**Texte de la page:**
-=-=-=-=-

Quelques mots de bienvenue

Aujourd'hui, sont rassemblés ici des représentants du monastère de Rumtek*, de purs moines, des Khenpo* et des Khenpo juniors qui, tous, ont une expérience personnelle de ce qui s'est passé à Rumtek durant ces quatre dernières années. Ils ont une connaissance directe de la tradition de Rumtek, de l'étude et de la pratique des enseignements du bouddha et ils savent également à quel point le monastère est en état de déclin.

Sont également présents beaucoup d'autres disciples du dernier Karmapa, Rangjung Rigpé Dordjé, qui viennent d'Himalaya, d'Asie, d'Europe et d'Amérique, venus ici pour participer à cette réunion. Je vous souhaite à tous la bienvenue et vous remercie d'être présents. Je veux aussi remercier les responsables et toute l'équipe qui a organisé cette conférence.

 

Certains d'entre vous représentent les différents monastères ou centres du dharma, d'autres sont simplement des disciples du XVI" Karmapa. Vous êtes tous venus ici avec l'espoir que moi, Shamar Rinpoché, j'éclaircisse la situation concernant les événements liés à la reconnaissance de la dernière incarnation du Karmapa, ce qui inclurait la révélation d'instructions laissées par le XVI" Karmapa. Je vais donc clarifier tout ce qui est arrivé jusqu'à maintenant et expliquer ce qui a été accompli.

 

Les instructions laissées par le lama

 

Dans la tradition monastique dont le Karmapa est le chef, différentes incarnations ont été retrouvées, identifiées, amenées au monastère et, par conséquent, intronisées ; il y a eu ainsi dix-sept Karmapa. En fait, si nous comptons toutes les incarnations, il yen a eu dix-huit, mais seulement dix-sept ont été établies au monastère. Le XIV" Karmapa ayant quitté son corps, il y eut des instructions concernant un jeune garçon qui ne vécut que trois ans, et qui ne fut donc jamais intronisé. C'est pourquoi ce Karmapa ne fait pas partie de la lignée officielle.

Néanmoins, son corps fut amené au monastère de Tsurphu* où il fut embaumé. Nous avons donc réellement dix-huit incarnations des Karmapa, alors qu'officiellement on n'en compte que dix-sept. Nous ne savons pas si le fait que ce Karmapa n'ait vécu que jusqu'à l'âge de trois ans est regrettable ou non, parce que les grandes incarnations ont un but spécifique lorsqu'elles se manifestent. Elles le font toujours pour le bienfait de tous les êtres. Des mille bouddhas de ce kalpa*, certains ne vivront que sept jours; pour se limiter à une aussi Courte vie, il doit y avoir des raisons particulièrement subtiles.

Voici presque quinze ans que le Karmapa Rangjung Rigpé Dordjé nous a quittés. Jusqu'à présent, nous n'avons pas encore reçu d'instructions laissées par celui-ci. Même moi, un des détenteurs de la lignée Karma Kamtsang*, je n'ai reçu aucune instruction de ce genre, et il en va de même pour les membres de l'administration du monastère. Nombreux sont ceux parmi l'entourage du Karmapa, les membres du monastère de Rumtek, tels que le maître de rituels, les Khenpo etc. qui sont ici présents, et aucun d'entre eux n’a reçu d’instructions non plus.

-=-=-=-=-

**Données enregistrées:**

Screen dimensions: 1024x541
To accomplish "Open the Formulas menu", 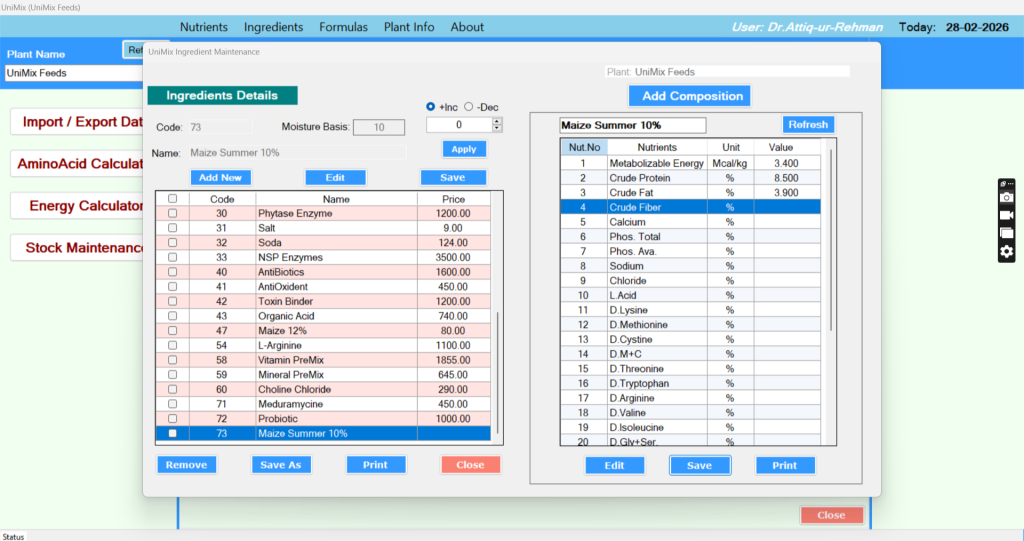I will pos(343,27).
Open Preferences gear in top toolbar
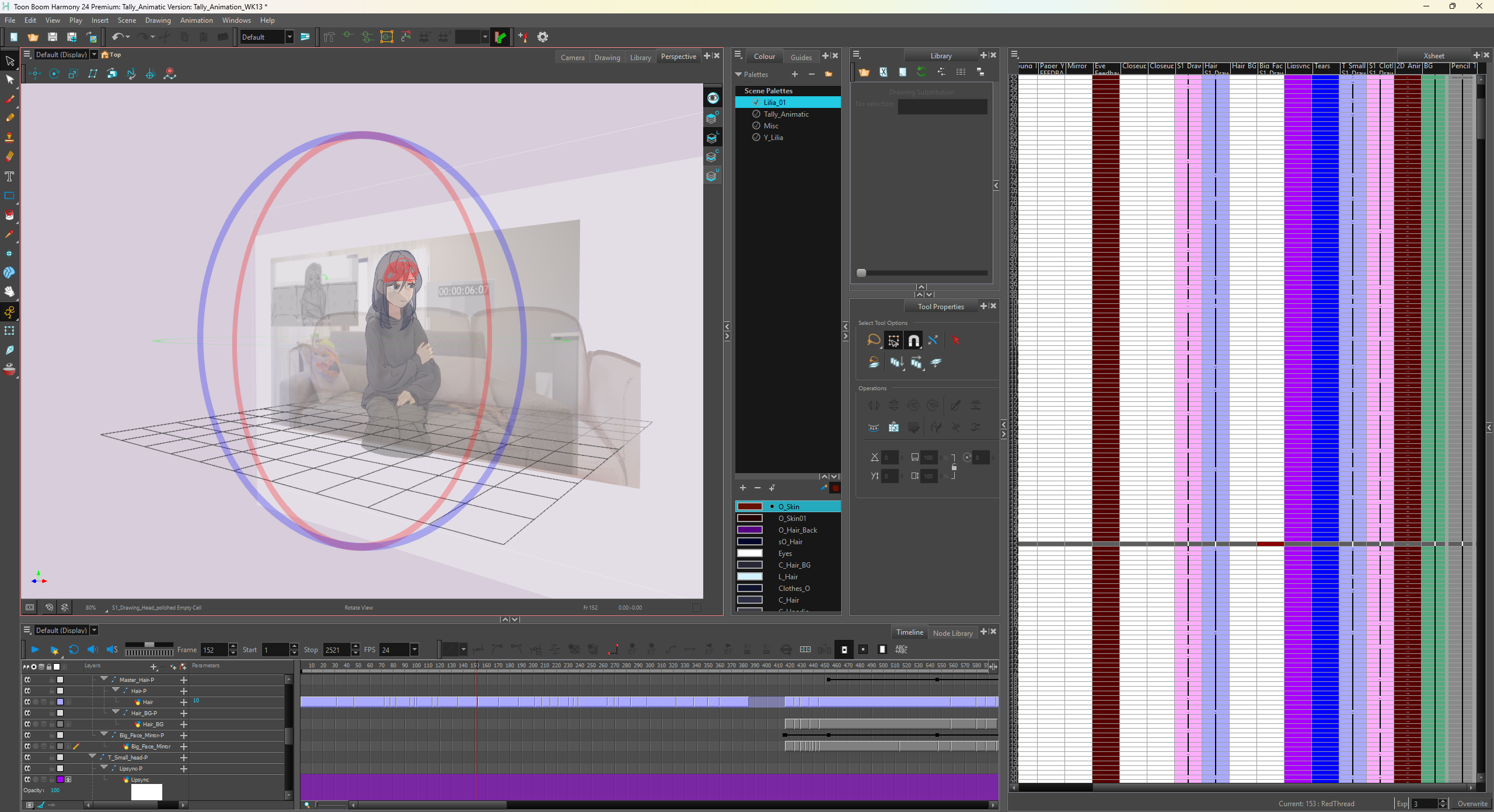The height and width of the screenshot is (812, 1494). pyautogui.click(x=543, y=37)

-=-=-=-=-

**Liste des tâches:**
A) Selon le texte sur la lignée des Karmapa, dans quel monastère le corps du garçon qui ne vécut que trois ans fut-il embaumé ?
B) Poursuivez le texte sur la lignée des Karmapa après sa dernière phrase.

**Réponses aux tâches:**
A) Au monastère de Tsurphu.

B)
 

A propos de la nature de ces instructions, elles ne peuvent être comparées à celles laissées par des parents, tel un testament permettant le partage des propriétés entre les enfants. Les instructions laissées par des incarnations telles que le Karmapa sont fondées Sur d'autres motivations. Les bouddhas et les bodhisattvas n’envisagent pas seulement une seule existence mais ils considèrent le bienfait de tous les êtres.

Ils prennent en considération les diverses circonstances du moment, ainsi que les circonstances futures. On ne peut donc comparer cela avec la volonté des parents d'un défunt. Le processus de reconnaissance d'une incarnation est une pratique spirituelle. Et ce n'est pas non plus comparable à la volonté d'un roi vis-à-vis du prince régent. Le processus de reconnaissance et d'identification d'une incarnation est une pratique purement spirituelle.

 

Dans la lignée Karma Kagyu, le processus de reconnaissance est basé sur les enseignements du bouddha. En fait, l'identification d'une incarnation est une activité éveillée qui transcende l'activité des êtres ordinaires, elle n'est pas compatible avec la façon de penser et d'agir samsarique.

C'est du domaine des bodhisattvas qui parcourent les terres et les chemins de l'éveil. Une personne ordinaire qui pratique les enseignements du bouddha n'a pas les compétences nécessaires pour reconnaître une incarnation. Cela n'est possible que pour les êtres qui ont déjà atteint un haut niveau de réalisation et qui ont des capacités spirituelles particulières. Il doit s'agir de quelqu'un qui puisse voir à la fois le passé et le futur, ou d'une personne capable de communiquer directement avec une divinité de méditation.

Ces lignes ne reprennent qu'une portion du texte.